Souvenir de guerre
Le souvenir est précis, l'image est absente, heureusement car je ne le supporterai pas. Ce n'est pas un rêve, ce n'est pas une imagination, ce n'est pas une fabulation, cette chose a bien existé, c'était une arme braquée sur moi. Peu importe la personne qui tenait cette arme, peu importe si l'arme était chargée ou non, peu importe le fait que je n'avais pas d'échappatoire s'il avait tiré, peu importe le lieu et les circonstances.

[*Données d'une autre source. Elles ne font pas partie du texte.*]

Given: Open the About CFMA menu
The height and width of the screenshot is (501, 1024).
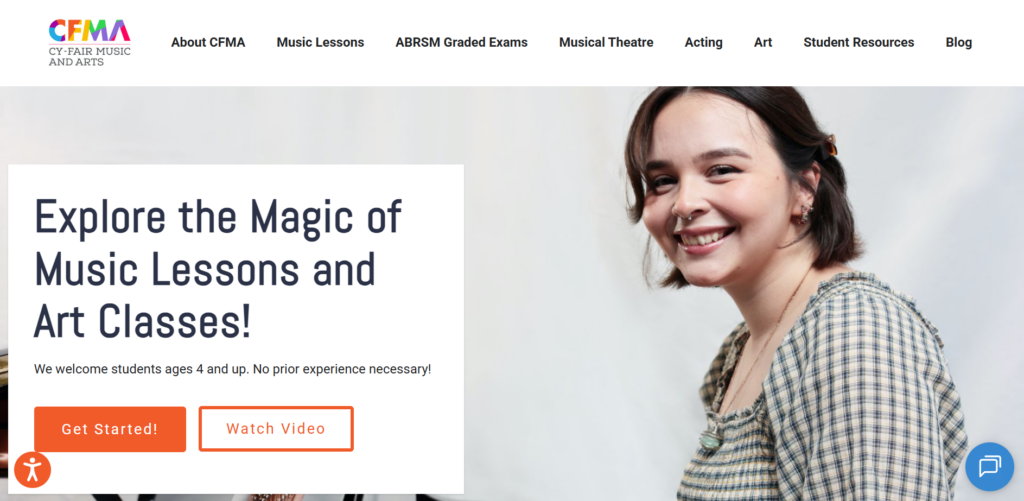Looking at the screenshot, I should point(208,42).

Alors faut-il s'étonner si parfois je panique pour rien, devant un récit concernant une malade que je ne connais pas, devant des récits de déchéance de personnes âgées que je connais, devant des gestes et des paroles violentes, devant des morts prématurées, devant des violences policières et ...
J'ai eu peur et parfois j'ai encore peur, alors que la situation n'a rien d'alarmant ou de dangereux.
J'ai fait aussi le lien avec la phrase si connue et si bizarre " Tirer un coup " Parfois la violence est là aussi et le passé ressurgissant (rarement) handicape le présent. J'écris cela parce qu'avec vous je me sens en confiance.
Je ne parlerai pas de l'analyse, je la crois violente.